Controls where and how the pipeline runs.

```yaml
execution_params:
  mode: local           # "local" or "slurm"
  retry: false
  merge: false
  max_retries: 3
  poll_interval_seconds: 30
  settle_time_seconds: 60

  # SLURM-specific (required when mode: slurm)
  account: my_account
  job_name: mmirage-sharded
  reservation: ""
  nodes: 1
  ntasks_per_node: 1
  gpus: 4
  cpus_per_task: 288
  time_limit: "11:59:59"

  # Paths
  project_root: /path/to/project   # Supports ${ENV_VAR} expansion
  report_dir: ~/reports
  hf_home: ~/hf
  edf_env: ""
```

### Core fields

| Field | Type | Default | Description |
|---|---|---|---|
| `mode` | `str` | `local` | `"local"` (run in-process) or `"slurm"` (submit sbatch array job) |
| `retry` | `bool` | `false` | Auto-retry failed shards until success or `max_retries` is reached |
| `merge` | `bool` | `false` | Merge shard outputs after a successful run |
| `max_retries` | `int` | `3` | Maximum retries per shard |
| `poll_interval_seconds` | `int` | `30` | Seconds between SLURM job status polls |
| `settle_time_seconds` | `int` | `60` | Seconds to wait after a SLURM job finishes before checking shard state |

### SLURM-specific fields

| Field | Type | Default | Description |
|---|---|---|---|
| `account` | `str` | — | HPC account/partition (**required** for SLURM mode) |
| `job_name` | `str` | `mmirage-sharded` | SLURM job name |
| `reservation` | `str` | — | Optional SLURM reservation |
| `nodes` | `int` | `1` | Number of nodes |
| `ntasks_per_node` | `int` | `1` | Tasks per node |
| `gpus` | `int` | `4` | GPUs per node |
| `cpus_per_task` | `int` | `288` | CPUs per task |
| `time_limit` | `str` | `11:59:59` | Wall-clock time limit (`HH:MM:SS`) |

### Path fields

| Field | Type | Default | Description |
|---|---|---|---|
| `project_root` | `str` | — | Base project directory.
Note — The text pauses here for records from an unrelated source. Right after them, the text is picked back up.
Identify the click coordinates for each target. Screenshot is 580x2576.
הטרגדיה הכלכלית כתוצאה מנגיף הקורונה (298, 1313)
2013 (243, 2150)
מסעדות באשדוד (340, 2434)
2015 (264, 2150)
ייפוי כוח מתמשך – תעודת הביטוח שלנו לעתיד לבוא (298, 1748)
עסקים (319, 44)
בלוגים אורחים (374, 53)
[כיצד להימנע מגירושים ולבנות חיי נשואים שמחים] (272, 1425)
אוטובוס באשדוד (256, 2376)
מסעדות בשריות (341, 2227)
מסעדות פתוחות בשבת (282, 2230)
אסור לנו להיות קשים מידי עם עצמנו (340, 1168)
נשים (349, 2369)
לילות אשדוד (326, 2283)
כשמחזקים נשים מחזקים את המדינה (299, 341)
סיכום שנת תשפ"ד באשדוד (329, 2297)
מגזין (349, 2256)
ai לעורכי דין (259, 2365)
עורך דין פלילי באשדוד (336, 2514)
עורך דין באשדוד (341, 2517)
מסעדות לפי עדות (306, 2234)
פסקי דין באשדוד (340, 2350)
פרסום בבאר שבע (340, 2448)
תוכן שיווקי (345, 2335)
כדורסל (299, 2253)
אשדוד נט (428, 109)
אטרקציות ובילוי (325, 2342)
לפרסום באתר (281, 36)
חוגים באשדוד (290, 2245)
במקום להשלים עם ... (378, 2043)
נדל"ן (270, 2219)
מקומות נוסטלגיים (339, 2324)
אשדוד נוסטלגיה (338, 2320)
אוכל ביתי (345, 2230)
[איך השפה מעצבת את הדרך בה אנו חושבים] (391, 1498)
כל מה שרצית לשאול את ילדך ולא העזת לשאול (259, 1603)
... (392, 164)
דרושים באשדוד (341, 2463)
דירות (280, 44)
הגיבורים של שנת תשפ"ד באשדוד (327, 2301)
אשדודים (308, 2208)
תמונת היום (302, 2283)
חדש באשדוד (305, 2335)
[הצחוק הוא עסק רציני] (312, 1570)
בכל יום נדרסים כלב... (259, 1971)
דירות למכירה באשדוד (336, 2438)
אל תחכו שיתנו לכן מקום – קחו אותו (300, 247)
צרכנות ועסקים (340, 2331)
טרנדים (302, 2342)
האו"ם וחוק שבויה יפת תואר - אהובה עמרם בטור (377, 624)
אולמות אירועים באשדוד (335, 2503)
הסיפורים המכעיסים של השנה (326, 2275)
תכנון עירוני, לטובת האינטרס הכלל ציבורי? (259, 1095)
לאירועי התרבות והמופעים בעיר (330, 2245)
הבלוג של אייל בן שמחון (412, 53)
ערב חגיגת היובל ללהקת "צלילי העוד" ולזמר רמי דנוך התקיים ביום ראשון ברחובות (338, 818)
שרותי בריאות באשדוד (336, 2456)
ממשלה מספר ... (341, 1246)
Supports `${VAR}` expansion |
| `report_dir` | `str` | `~/reports` | Directory for SLURM stdout/stderr logs |
| `hf_home` | `str` | `~/hf` | HuggingFace cache directory |
| `edf_env` | `str` | — | Optional EDF environment file path |

---

## Merge output behaviour

| Trigger | Merged output location |
|---|---|
| `run` with `merge: true` | `<dataset.output_dir>/merged/` per dataset |
| `merge` without `--output-root` | `<dataset.output_dir>/merged/` per dataset |
| `merge --output-root /path` | `/path/<dataset_name>/` per dataset |
| `merge-dir --input-dir /path --output-dir /out` | `/out/` (single dataset) |

If `shard_*` folders are present **directly** inside `--input-dir`, MMIRAGE merges that dataset and ignores nested subdirectories (e.g. `_pipeline_state`).